■ Task instructions ■
From the data below, copy out every line in which the word "computer" occurs.

(Dataset entries)
______________________________

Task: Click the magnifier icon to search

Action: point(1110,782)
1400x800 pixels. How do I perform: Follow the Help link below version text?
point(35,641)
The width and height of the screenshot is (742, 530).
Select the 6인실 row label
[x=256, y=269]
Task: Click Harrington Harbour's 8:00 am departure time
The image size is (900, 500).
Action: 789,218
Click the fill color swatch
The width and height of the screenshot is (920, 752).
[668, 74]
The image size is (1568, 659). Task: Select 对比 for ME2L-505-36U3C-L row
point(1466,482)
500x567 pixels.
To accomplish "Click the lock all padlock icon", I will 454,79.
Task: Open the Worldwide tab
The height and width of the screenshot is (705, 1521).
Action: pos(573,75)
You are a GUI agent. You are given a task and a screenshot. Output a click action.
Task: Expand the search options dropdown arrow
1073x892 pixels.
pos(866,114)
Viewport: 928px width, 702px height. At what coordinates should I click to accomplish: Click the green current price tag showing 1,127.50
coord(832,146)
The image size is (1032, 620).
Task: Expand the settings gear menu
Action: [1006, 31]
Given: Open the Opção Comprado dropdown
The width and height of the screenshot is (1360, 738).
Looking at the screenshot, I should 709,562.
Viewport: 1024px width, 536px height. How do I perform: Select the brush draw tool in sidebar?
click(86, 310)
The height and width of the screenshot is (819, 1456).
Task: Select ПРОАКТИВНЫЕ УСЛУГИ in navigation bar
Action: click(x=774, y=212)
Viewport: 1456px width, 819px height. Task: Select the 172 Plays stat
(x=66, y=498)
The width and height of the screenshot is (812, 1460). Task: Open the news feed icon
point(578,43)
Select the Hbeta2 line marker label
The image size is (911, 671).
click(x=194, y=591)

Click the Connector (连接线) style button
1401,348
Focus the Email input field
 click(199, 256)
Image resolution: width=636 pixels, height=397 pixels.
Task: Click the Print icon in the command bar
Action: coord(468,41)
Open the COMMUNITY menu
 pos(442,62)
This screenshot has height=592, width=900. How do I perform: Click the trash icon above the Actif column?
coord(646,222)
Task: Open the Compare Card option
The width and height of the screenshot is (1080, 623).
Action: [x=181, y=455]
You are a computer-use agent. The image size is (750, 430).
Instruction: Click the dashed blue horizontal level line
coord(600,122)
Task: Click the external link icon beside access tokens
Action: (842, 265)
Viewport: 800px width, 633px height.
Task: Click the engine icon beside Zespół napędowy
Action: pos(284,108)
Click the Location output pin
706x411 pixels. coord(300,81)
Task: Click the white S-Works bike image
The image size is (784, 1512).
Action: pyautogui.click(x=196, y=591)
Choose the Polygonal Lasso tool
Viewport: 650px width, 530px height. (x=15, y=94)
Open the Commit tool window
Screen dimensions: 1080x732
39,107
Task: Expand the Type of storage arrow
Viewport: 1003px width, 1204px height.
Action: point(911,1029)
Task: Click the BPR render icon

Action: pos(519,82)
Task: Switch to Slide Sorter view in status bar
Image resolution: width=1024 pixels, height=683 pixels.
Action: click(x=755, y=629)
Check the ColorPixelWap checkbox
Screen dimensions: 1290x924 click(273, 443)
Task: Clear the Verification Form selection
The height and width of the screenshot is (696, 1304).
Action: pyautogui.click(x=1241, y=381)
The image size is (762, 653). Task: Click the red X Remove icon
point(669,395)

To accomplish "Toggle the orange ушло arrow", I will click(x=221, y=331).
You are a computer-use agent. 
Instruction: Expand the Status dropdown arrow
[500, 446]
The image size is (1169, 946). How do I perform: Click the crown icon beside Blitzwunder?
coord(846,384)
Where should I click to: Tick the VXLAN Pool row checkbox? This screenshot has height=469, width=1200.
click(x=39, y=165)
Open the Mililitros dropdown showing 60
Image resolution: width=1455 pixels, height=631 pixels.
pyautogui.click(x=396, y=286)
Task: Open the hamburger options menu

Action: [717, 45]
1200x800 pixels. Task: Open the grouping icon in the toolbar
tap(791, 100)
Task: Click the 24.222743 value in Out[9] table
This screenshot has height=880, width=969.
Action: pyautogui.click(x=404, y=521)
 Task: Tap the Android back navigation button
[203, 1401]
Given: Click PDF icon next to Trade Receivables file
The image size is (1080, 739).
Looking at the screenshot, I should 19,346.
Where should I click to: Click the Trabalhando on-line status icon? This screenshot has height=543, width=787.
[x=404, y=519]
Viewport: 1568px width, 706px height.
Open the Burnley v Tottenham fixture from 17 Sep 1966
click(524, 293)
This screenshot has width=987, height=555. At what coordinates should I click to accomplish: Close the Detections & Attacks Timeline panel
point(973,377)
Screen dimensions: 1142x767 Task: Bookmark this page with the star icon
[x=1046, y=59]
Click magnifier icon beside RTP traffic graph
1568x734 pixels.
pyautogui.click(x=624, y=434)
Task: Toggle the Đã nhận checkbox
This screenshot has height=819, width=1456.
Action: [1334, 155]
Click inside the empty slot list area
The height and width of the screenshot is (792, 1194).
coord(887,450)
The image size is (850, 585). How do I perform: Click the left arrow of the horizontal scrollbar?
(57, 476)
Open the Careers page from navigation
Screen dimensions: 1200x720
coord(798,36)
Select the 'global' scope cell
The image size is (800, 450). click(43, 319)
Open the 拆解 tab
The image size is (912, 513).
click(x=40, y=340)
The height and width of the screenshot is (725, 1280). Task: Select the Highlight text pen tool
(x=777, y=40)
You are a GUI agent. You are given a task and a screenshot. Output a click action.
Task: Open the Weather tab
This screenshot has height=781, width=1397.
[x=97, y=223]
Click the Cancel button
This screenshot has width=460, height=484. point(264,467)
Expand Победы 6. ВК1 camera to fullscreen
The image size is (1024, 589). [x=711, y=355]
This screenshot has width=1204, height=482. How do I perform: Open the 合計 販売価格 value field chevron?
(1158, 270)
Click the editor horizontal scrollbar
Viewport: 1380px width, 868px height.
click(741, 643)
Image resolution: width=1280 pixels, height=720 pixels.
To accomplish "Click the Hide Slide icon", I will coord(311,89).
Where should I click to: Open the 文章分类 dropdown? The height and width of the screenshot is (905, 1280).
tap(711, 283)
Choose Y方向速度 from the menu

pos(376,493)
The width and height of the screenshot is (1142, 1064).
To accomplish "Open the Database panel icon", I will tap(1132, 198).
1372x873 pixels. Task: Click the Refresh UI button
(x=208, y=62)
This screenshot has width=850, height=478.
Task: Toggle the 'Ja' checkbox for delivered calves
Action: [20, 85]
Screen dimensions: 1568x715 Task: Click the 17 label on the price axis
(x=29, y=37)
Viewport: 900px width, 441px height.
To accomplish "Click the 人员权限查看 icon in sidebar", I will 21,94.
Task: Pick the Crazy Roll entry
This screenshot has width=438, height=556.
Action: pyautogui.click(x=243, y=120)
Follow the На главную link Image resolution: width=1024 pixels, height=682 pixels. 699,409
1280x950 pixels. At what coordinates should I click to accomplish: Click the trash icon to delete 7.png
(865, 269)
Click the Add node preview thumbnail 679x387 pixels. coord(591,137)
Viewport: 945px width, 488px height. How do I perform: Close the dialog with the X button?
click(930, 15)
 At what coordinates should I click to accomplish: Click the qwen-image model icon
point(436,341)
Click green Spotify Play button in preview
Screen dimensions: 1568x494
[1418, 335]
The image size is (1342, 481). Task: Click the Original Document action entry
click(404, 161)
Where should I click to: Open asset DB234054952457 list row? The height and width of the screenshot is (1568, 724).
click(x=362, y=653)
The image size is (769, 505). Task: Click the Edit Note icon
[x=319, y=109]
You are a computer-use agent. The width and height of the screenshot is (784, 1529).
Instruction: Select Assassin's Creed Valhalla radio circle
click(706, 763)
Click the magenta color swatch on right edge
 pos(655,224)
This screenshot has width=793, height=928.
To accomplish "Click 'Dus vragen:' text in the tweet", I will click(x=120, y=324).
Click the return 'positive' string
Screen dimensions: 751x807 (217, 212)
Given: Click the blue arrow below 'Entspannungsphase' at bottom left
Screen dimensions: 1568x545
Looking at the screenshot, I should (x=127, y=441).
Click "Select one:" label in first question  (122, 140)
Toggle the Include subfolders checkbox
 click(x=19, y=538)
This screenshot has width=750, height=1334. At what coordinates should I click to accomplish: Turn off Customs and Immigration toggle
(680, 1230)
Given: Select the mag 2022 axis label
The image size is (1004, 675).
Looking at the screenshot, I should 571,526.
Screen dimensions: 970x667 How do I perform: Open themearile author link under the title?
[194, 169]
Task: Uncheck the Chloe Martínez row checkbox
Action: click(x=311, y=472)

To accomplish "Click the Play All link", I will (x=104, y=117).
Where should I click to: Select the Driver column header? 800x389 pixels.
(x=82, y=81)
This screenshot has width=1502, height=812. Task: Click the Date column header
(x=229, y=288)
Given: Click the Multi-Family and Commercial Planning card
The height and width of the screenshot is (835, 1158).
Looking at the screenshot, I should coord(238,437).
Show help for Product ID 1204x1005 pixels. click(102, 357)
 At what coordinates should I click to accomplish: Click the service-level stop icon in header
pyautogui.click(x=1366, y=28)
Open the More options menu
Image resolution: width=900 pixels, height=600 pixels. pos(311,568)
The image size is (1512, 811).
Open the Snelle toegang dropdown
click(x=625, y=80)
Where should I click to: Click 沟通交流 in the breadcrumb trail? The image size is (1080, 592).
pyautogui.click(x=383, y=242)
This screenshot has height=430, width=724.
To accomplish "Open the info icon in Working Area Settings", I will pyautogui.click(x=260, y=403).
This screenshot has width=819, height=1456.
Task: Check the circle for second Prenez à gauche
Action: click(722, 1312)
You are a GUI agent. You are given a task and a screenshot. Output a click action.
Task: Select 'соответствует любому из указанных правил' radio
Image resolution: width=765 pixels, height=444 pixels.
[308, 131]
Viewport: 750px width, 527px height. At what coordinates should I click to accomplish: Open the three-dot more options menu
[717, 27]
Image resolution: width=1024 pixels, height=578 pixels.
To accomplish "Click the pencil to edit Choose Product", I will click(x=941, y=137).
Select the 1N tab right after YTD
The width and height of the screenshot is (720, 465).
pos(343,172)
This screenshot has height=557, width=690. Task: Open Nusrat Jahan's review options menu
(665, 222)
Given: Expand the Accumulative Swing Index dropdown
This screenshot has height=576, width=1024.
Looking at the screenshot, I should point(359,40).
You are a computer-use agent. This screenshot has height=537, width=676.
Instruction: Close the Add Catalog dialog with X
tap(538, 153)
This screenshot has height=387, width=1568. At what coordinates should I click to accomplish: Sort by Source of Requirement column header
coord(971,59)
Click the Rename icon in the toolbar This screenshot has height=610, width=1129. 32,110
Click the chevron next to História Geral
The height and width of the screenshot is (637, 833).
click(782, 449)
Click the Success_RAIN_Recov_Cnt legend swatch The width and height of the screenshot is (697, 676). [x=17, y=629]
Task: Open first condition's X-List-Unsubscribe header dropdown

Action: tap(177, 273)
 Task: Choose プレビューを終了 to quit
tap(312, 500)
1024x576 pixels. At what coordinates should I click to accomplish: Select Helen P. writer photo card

______________________________

■ Exercise result ■
You are a computer-use agent. The image size is (750, 430).
You are a computer-use agent. 
You are a computer-use agent. The width and height of the screenshot is (784, 1529).
You are a computer-use agent. This screenshot has height=537, width=676.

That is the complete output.